SELECTED EXCERPT |
But there are examples in the corporate history when companies have failed to give dividend despite making public announcement. Orkay, Sol Pharma, IDI and Modistone are few companies which are facing the shareholders ire as the management has failed to distribute dividend due to paucity or diversion of of funds. For example, shareholders of Modistone are a worried lot as their dividends have not come due to mismanagement of company funds by the promoters. The company has not managed to pay dividend over the last five years.
Similarly,Orkay announced a dividend of 10 per cent in it balance sheets, but as the company heads for a liquidation, the shareholders funds have vanished in the thin air. Says a Orkay shareholder: "We waited for more than four years for our dividend cheques... but instead of cheques we have received news that the company sold off its plant to JVG and now Maharashtra State Finance Corporation has filed a case in the Mumbai high court for liquidation."
Multinational corporations are more liberal giving out higher dividends as most of them are able to repatriate more funds out of the country as dividend to the mother company. More than 51 per cent of HLL's dividend is sent being abroad while Colgate Palmolive of United States is getting highest revenue as dividends from its largest foreign subsidiary in India.

DATASET RECORDS |
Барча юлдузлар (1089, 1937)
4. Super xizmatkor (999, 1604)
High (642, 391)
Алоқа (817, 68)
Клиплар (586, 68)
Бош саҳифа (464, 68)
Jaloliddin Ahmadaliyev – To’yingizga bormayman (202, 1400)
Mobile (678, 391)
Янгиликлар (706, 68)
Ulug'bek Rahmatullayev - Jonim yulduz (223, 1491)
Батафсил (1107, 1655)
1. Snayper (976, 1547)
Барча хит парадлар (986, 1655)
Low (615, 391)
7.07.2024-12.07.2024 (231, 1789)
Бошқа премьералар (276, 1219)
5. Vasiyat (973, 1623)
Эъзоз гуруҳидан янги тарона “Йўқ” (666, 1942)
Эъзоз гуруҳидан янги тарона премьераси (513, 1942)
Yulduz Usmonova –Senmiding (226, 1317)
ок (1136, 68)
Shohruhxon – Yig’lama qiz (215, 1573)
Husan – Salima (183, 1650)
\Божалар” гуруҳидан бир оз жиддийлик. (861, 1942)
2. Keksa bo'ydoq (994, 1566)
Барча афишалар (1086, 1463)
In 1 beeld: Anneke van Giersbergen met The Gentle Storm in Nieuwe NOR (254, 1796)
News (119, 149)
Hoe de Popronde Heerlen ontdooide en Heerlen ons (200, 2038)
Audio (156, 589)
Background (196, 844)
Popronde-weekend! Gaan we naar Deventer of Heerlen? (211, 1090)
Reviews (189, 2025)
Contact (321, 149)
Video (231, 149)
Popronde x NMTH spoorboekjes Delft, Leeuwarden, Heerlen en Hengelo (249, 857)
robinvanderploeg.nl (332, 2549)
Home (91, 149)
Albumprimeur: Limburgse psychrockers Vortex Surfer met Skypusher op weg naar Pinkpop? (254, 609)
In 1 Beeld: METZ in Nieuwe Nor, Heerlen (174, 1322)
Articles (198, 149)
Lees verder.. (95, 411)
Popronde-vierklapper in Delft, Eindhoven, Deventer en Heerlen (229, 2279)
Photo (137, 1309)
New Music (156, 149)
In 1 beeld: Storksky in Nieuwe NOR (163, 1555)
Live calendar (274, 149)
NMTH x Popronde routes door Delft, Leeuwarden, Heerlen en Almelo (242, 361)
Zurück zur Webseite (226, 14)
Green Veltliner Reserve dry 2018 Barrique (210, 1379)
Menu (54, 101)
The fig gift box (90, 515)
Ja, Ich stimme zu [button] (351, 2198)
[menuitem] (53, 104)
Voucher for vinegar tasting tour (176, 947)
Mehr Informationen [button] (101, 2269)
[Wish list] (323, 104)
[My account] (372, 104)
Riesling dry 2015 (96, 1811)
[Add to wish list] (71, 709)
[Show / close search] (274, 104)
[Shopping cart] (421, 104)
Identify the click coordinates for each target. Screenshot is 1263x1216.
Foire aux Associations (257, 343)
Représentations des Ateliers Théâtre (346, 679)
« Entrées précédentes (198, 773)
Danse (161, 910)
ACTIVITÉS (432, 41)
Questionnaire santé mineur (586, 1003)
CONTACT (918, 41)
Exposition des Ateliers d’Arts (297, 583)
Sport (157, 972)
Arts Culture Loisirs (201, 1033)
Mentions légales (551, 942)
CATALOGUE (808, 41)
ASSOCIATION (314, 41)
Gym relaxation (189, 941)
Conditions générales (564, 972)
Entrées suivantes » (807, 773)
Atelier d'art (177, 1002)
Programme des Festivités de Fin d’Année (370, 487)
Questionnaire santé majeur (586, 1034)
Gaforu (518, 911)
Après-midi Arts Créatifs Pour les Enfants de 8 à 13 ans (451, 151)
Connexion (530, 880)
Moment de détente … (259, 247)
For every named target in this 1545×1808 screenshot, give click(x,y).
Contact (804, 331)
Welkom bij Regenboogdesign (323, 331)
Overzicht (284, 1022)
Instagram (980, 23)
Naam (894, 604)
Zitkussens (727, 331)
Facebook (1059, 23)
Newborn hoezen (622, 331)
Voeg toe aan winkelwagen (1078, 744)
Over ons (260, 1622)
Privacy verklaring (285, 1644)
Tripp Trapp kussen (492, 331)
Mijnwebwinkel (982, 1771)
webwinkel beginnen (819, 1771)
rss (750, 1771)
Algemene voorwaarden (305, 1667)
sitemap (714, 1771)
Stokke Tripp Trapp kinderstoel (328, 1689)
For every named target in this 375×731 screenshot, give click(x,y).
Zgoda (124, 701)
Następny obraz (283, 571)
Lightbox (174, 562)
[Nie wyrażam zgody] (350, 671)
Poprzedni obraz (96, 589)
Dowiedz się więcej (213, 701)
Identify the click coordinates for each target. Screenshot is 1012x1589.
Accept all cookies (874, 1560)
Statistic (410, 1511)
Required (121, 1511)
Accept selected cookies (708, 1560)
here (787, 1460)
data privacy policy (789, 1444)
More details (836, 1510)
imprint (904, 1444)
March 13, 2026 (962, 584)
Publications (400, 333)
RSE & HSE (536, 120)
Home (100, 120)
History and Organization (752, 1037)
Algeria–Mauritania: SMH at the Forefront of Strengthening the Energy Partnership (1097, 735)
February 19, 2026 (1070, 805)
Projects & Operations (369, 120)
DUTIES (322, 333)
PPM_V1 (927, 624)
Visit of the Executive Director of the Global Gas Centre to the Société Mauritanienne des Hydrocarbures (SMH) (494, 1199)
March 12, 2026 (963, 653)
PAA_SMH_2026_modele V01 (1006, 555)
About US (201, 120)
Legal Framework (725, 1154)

EXERCISE | From the dividend excerpt above, list every company it names as facing shareholder anger for failing to distribute dividends.

ANSWER TO THIS EXERCISE | Orkay, Sol Pharma, IDI, Modistone